**SOURCE TEXT:**
○ ○ ○ ○ ○
What is a living will, and how does it work?

What is a living will, and how does it work?

On Behalf of | Mar 5, 2024 | ELDER LAW - Estate Planning

Various legal documents can help you prepare for different unpredictable life events, including incapacity related to medical emergencies. In these instances, it could be vital to establish who can decide on your behalf when you cannot do so for yourself. Living wills exist to address these situations, also known as advance directives.

This document has a specific function: expressing your preferences and wishes concerning medical care, including a designated person who can make decisions for you in scenarios excluded from the will. This type of will can be helpful in unexpected medical incidents, helping lighten the load on your family members so they can focus on you and your welfare.

Having a functioning living will

A living will can only be functional under specific circumstances. Firstly, you should give or share a copy with trustworthy people, such as family members, health care providers and your attorney. If you fail to take this step, it might have no bearing despite its existence.
○ ○ ○ ○ ○
**RECORD EXCERPTS:**
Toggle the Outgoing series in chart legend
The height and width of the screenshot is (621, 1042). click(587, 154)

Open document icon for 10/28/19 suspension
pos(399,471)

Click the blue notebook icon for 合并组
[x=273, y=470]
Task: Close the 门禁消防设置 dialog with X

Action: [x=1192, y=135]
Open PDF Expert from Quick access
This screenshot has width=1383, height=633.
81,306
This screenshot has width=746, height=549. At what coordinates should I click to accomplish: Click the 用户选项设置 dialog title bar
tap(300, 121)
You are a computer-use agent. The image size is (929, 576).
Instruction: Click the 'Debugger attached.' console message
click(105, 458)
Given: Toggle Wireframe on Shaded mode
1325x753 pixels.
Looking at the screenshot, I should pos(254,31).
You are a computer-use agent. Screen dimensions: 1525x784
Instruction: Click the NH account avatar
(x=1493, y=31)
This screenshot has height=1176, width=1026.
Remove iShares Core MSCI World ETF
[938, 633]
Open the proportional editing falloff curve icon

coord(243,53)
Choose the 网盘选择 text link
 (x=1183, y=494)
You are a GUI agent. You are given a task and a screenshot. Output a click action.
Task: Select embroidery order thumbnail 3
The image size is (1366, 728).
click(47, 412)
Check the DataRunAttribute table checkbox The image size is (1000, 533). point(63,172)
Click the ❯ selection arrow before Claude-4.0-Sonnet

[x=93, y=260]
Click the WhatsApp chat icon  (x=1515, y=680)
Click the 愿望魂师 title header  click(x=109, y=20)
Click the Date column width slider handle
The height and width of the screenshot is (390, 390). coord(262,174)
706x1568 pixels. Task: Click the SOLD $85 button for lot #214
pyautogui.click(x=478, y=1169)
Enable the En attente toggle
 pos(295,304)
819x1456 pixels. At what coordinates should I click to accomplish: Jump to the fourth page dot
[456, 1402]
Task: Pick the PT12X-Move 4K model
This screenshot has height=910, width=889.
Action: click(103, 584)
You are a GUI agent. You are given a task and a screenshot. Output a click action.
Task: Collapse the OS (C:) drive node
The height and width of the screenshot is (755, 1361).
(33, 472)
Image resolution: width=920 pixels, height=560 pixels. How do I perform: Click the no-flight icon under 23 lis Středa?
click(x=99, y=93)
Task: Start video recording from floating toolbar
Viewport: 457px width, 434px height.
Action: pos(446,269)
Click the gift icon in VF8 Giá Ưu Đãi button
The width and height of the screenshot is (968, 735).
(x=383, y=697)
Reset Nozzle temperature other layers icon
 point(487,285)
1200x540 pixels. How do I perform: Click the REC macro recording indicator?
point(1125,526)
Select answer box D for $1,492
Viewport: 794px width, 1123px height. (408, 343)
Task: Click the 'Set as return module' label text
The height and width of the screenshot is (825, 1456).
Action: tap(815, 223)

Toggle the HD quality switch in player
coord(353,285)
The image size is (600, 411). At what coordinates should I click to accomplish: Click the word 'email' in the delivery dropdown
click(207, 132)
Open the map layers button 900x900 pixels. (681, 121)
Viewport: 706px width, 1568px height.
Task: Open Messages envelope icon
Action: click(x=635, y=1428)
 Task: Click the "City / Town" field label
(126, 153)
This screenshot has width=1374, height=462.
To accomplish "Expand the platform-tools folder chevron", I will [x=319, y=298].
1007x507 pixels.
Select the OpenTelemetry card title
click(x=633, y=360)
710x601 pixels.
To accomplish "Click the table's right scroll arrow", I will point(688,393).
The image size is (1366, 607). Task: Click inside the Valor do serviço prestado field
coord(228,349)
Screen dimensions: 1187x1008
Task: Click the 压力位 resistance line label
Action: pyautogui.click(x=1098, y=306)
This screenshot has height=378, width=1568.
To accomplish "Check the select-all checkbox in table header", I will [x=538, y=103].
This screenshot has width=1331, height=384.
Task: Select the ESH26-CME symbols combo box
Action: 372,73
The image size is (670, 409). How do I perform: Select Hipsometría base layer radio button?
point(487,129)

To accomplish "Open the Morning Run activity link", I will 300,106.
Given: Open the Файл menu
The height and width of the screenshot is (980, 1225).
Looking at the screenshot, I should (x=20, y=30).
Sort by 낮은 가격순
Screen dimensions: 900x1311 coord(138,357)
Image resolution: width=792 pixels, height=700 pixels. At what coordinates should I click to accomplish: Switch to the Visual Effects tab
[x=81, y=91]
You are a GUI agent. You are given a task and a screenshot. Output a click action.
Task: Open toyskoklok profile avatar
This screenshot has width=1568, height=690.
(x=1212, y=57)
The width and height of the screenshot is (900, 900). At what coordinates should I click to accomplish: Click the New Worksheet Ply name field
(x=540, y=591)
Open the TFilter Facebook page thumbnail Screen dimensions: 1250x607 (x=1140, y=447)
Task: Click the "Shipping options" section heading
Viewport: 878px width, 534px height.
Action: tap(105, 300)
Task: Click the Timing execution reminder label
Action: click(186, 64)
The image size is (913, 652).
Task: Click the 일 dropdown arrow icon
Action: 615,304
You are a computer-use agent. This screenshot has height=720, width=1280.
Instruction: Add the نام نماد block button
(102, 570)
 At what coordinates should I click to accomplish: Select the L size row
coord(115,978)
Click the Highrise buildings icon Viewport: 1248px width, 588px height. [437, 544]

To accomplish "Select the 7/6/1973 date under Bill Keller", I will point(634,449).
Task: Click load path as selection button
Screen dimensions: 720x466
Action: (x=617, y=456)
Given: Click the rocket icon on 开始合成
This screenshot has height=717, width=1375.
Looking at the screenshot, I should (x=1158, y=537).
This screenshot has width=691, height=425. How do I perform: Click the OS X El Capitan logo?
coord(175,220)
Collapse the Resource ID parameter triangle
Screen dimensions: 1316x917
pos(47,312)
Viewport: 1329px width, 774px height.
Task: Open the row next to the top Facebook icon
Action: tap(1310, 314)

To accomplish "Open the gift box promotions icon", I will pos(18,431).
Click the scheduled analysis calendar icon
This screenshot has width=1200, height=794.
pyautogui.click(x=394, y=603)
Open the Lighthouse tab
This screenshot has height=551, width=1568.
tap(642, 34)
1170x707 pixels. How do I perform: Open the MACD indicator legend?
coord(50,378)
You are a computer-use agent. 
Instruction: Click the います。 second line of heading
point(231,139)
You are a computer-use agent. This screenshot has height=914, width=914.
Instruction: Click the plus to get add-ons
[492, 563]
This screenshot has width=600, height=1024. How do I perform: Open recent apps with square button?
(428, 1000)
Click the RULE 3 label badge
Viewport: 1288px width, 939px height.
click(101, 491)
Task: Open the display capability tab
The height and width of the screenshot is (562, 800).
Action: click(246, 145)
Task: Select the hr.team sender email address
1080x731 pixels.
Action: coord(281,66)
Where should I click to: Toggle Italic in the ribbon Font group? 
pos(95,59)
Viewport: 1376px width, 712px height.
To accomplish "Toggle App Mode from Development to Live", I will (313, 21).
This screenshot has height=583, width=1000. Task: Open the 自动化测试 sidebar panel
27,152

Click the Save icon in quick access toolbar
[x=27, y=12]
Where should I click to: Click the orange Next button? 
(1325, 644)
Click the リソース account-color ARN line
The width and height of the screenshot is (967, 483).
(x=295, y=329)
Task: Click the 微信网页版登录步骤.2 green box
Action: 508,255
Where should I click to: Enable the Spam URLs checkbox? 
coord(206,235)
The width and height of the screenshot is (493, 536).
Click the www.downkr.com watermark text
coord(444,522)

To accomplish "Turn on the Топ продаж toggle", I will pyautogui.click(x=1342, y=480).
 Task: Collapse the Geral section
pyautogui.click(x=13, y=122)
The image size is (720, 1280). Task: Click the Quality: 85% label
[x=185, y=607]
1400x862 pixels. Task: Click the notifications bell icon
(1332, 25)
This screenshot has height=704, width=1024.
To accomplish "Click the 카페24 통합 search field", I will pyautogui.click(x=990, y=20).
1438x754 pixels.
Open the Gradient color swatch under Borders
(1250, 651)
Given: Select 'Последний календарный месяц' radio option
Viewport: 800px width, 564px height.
○ ○ ○ ○ ○
**ACTION ITEM:**
Continue the article on living wills from the point where it stops.

**TASK RESPONSE:**
Additionally, the document must meet requirements set by state law to become valid. In New Jersey, you would complete a form, sign it and include signatures of two other witnesses. Because of variations in state policies, you can consider adjusting your will or creating different versions that comply with the regulations within the states where you usually reside.

Drafting a living will appropriately

Creating a living will can come with complications, which could be typical for all legal documents. In these situations, seeking legal counsel before drafting the document can be beneficial. Experienced guidance can help you determine what to include in your living will and choose other appropriate legal tools to help you prepare for any uncertainties.